SPEAKER: Hi again, Craig. PMI, which aside from March is showing the first -- actually quite a shock full for the first time in 13 months -- in Irish manufacturing. Could you talk about that?

MR. BEAUMONT: Yes, even during 2012, Irish goods exports have been quite weak. It’s been important that services exports have been rather strong, so the overall export growth has remained satisfactory. That development seems to be consistent with the weakness we see in other euro area figures that are coming out, and it’s something that is reflected in our still low growth expectation for 2013.

SPEAKER: A follow up on the structural reform issues. In the report you say that the rate of unemployment and underemployment is “staggering at 23 percent” and then you discuss the issue of activation. You say that the number of case officers to deal with the numbers of people unemployed is too small and the plans to increase that number should be pursued “without delay.” But why do you think there has been a delay and what exactly would you like to see done to accelerate the process that you want to see?

MR. BEAUMONT: The doubling in the number of case officers that the authorities will implement by redeploying existing staff to the case officer role is a very welcome step. It would still, however, leave the ratio of case officers to unemployed persons to be served relatively low compared with other countries. So we would see room for further expanding those resources and ensuring that they have the training needed to execute that role.

One way to step things forward is also to bring in the private sector into providing employment services and that’s also in progress. So we would urge that after this doubling that again the adequacy of resources be reviewed, and that continued progress be made on bringing in the private sector.

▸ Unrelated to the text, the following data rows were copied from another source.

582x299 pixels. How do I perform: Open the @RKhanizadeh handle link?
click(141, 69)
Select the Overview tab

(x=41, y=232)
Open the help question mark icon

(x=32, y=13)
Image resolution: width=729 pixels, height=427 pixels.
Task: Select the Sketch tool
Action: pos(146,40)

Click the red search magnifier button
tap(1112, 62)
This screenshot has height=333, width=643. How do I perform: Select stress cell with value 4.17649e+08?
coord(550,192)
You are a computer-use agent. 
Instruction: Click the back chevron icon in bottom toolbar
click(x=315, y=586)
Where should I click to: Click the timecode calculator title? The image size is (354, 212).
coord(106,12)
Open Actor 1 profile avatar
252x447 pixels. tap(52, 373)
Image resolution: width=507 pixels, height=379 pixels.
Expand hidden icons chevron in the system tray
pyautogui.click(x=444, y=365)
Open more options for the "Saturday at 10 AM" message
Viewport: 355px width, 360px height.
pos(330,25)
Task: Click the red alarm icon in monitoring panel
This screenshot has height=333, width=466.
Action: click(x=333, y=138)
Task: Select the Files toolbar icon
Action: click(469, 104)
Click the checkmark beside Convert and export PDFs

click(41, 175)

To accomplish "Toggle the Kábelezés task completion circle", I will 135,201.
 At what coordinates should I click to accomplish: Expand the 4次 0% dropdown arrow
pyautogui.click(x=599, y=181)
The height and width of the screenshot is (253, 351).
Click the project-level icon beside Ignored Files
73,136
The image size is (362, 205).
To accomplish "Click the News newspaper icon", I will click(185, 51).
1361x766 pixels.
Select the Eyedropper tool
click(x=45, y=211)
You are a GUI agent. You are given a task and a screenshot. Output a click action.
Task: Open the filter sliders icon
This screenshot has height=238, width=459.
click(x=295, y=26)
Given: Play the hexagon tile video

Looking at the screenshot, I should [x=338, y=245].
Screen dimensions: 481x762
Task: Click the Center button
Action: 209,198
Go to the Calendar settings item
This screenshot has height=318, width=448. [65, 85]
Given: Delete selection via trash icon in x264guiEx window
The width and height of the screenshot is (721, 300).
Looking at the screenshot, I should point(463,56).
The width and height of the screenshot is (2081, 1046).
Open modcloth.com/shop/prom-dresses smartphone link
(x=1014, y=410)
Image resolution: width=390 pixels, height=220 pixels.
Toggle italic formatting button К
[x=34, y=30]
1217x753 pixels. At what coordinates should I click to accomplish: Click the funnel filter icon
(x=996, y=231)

MS. STANKOVA: We have time for one, maybe more, questions before we conclude the call.

SPEAKER: Thanks. Craig, just one question on the ESM, and you’ve reiterated again that your view should allow it to be used for Ireland and that would make a great difference to Ireland’s exit from the bailout and its recovery. It’s a drum we’ve been beating for quite some time. And the head of the euro group said last month that the aim of the ESM was that it wouldn’t actually be used for direct recount at all and never mind the retroactive use. Are you a lot less confident Ireland will be able to get some benefit from the ESM for its banks given sort of the commentary from leaders and finance ministers over the last number of months?

MR. BEAUMONT: I would here link back to the euro area leaders’ commitment made on June 29 last year, which was to review the situation in the Irish financial sector, and to improve the sustainability of the program. We continue to see that one tool that could effectively perform that role is the ESM direct bank recapitalization.

MS. STANKOVA: Well, thank you very much for joining us today and have a good day.